### Короткое задание 1
Перепишите без изменений строки листинга: от строки с «Identify the location of the interactive» до строки с «The width and height of the screenshot is (836, 470).», обе включительно.

### Исходный документ
---+---
Дело в том, что этот очерк был написан в 1883-м году, когда по южнорусским городам прокатилась очередная волна еврейских погромов, причем одним из лозунгов «атакующей» стороны, наряду с традиционным девизом «Христа распяли, Россию продали!» был и такой: «Евреи споили русский народ!». Правительство Императора Александра III, не отличавшееся особо теплым расположением к «лицам иудейского вероисповедания», тем не менее, восприняло сложившуюся ситуацию достаточно серьезно. Была создана специальная комиссия во главе с графом К.И. Паленом, которой было поручено ответить на главный вопрос: являются ли погромы «естественной» реакцией толпы на те или иные действия со стороны евреев? В случае положительного ответа, очевидно, предполагалось еще сильнее затянуть гайки на так называемом «еврейском вопросе», что в условиях тогдашней России могло привести к дополнительным ограничениям евреев в правах, в частности, в пределах пресловутой «черты оседлости». Высокой комиссией, в качестве эксперта по теме «быт и нравы евреев», был избран Николай Семенович Лесков...

Русская водка в русской литературе


Н.С. Лесков

В отличие от своих ближайших собратьев по «литературно-водочному» направлению, данный очерк не коснется хорошо известных произведений выдающегося русского писателя, таких как «Очарованный странник», «Тупейный художник», «Левша»… И не потому, что в них совсем нет «градуса удовольствия». Последний, безусловно, присутствует, и его исчерпывающая «инвентаризация» еще впереди. Мы же рискнем предложить вниманию читателей малоизвестную публицистическую работу Н.С. Лескова «Еврей в России», которая, несмотря на, казалось бы, слишком «общее» название, имеет отчетливо выраженную алкогольную конкретику.

Дело в том, что этот очерк был написан в 1883-м году, когда по южнорусским городам прокатилась очередная волна еврейских погромов, причем одним из лозунгов «атакующей» стороны, наряду с традиционным девизом «Христа распяли, Россию продали!» был и такой: «Евреи споили русский народ!». Правительство Императора Александра III, не отличавшееся особо теплым расположением к «лицам иудейского вероисповедания», тем не менее, восприняло сложившуюся ситуацию достаточно серьезно. Была создана специальная комиссия во главе с графом К.И. Паленом, которой было поручено ответить на главный вопрос: являются ли погромы «естественной» реакцией толпы на те или иные действия со стороны евреев? В случае положительного ответа, очевидно, предполагалось еще сильнее затянуть гайки на так называемом «еврейском вопросе», что в условиях тогдашней России могло привести к дополнительным ограничениям евреев в правах, в частности, в пределах пресловутой «черты оседлости». Высокой комиссией, в качестве эксперта по теме «быт и нравы евреев», был избран Николай Семенович Лесков.

Выбор этот никак нельзя назвать случайным. Автор повестей «Владычный суд» и «Жидовская кувыркколлегия», будучи удостоенным сочувственных отзывов со стороны правых, а то и просто черносотенных изданий, числился в демократически настроенных кругах «просвещенным антисемитом». В силу этого, по замыслу организаторов всего «мероприятия», можно было надеяться на экспертное заключение вполне определенной направленности.
---+---
### Исходный листинг
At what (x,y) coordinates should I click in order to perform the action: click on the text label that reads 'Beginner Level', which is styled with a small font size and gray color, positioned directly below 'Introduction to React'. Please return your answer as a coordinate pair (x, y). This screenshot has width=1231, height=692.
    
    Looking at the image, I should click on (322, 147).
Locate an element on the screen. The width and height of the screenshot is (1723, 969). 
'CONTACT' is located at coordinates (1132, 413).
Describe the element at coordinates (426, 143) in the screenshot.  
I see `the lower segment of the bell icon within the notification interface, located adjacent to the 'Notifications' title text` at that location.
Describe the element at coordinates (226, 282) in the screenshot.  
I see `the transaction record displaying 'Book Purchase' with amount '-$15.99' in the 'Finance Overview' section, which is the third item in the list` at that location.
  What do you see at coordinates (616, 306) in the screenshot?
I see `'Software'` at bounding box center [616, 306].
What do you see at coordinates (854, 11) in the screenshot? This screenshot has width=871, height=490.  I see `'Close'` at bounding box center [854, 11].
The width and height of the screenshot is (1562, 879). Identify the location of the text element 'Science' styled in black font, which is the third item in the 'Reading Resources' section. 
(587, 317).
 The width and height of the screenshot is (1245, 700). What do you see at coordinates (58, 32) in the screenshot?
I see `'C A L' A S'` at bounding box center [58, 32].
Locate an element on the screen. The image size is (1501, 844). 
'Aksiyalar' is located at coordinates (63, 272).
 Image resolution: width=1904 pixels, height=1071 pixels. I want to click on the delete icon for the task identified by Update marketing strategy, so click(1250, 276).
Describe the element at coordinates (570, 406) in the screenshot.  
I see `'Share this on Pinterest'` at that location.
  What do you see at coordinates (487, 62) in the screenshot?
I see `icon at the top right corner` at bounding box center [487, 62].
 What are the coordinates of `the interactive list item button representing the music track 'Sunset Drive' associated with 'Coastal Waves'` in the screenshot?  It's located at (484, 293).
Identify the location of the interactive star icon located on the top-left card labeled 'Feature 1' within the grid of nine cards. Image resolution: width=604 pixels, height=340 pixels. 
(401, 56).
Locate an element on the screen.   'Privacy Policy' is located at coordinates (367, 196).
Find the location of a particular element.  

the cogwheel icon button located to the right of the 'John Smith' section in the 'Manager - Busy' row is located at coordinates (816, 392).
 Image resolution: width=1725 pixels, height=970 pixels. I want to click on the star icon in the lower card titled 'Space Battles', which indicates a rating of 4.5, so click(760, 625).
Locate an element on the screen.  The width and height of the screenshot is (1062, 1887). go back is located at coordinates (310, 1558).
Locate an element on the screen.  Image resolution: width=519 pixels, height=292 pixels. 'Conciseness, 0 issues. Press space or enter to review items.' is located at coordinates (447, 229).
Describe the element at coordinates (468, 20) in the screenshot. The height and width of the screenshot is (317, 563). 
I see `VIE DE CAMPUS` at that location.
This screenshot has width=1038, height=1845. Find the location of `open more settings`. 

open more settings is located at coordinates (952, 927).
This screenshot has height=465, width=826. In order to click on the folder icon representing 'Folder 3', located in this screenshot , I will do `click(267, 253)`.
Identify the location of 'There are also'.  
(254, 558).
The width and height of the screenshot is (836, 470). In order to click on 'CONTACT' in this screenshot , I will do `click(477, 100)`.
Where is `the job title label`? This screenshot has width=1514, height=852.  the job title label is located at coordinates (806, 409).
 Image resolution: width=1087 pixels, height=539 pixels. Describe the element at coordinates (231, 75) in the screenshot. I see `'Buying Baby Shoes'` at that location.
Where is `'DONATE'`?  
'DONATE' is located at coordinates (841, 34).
---+---
### Короткое задание 2
Напишите продолжение текста об очерке Лескова «Еврей в России».

### Ответ 1
Identify the location of the interactive star icon located on the top-left card labeled 'Feature 1' within the grid of nine cards. Image resolution: width=604 pixels, height=340 pixels. 
(401, 56).
Locate an element on the screen.   'Privacy Policy' is located at coordinates (367, 196).
Find the location of a particular element.  

the cogwheel icon button located to the right of the 'John Smith' section in the 'Manager - Busy' row is located at coordinates (816, 392).
 Image resolution: width=1725 pixels, height=970 pixels. I want to click on the star icon in the lower card titled 'Space Battles', which indicates a rating of 4.5, so click(760, 625).
Locate an element on the screen.  The width and height of the screenshot is (1062, 1887). go back is located at coordinates (310, 1558).
Locate an element on the screen.  Image resolution: width=519 pixels, height=292 pixels. 'Conciseness, 0 issues. Press space or enter to review items.' is located at coordinates (447, 229).
Describe the element at coordinates (468, 20) in the screenshot. The height and width of the screenshot is (317, 563). 
I see `VIE DE CAMPUS` at that location.
This screenshot has width=1038, height=1845. Find the location of `open more settings`. 

open more settings is located at coordinates (952, 927).
This screenshot has height=465, width=826. In order to click on the folder icon representing 'Folder 3', located in this screenshot , I will do `click(267, 253)`.
Identify the location of 'There are also'.  
(254, 558).
The width and height of the screenshot is (836, 470). In order to click on 'CONTACT' in this screenshot , I will do `click(477, 100)`.

### Ответ 2
Но случилось иначе. Подойдя к порученной работе в высшей степени добросовестно и скрупулезно, опираясь на свои энциклопедические исторические познания и на выработанные годами мастерство и опыт бытописателя, Лесков «выдал» результат, на который никак не рассчитывала почтенная публика. Последняя, видимо, не учла, что у русского писателя, помимо пресловутого «имиджа», может быть за душой и такая нематериальная категория, как совесть, а также (выражаясь словами самого Лескова) – «простая, беспристрастная наблюдательность». Все это вместе взятое позволило писателю дать исчерпывающе-аргументированный ответ на извечный вопрос о причинах русского «распойства» – «кто именно главным образом был заинтересован в этом распойстве и кто тому служил и чем радел и на каком основании». И далее – «распойство русского народа совершилось без малейшего еврейского участия, при одной нравственной неразборчивости и неумелости государственных лиц, которые не нашли в государстве лучших статей дохода, как заимствованный у татар кабак».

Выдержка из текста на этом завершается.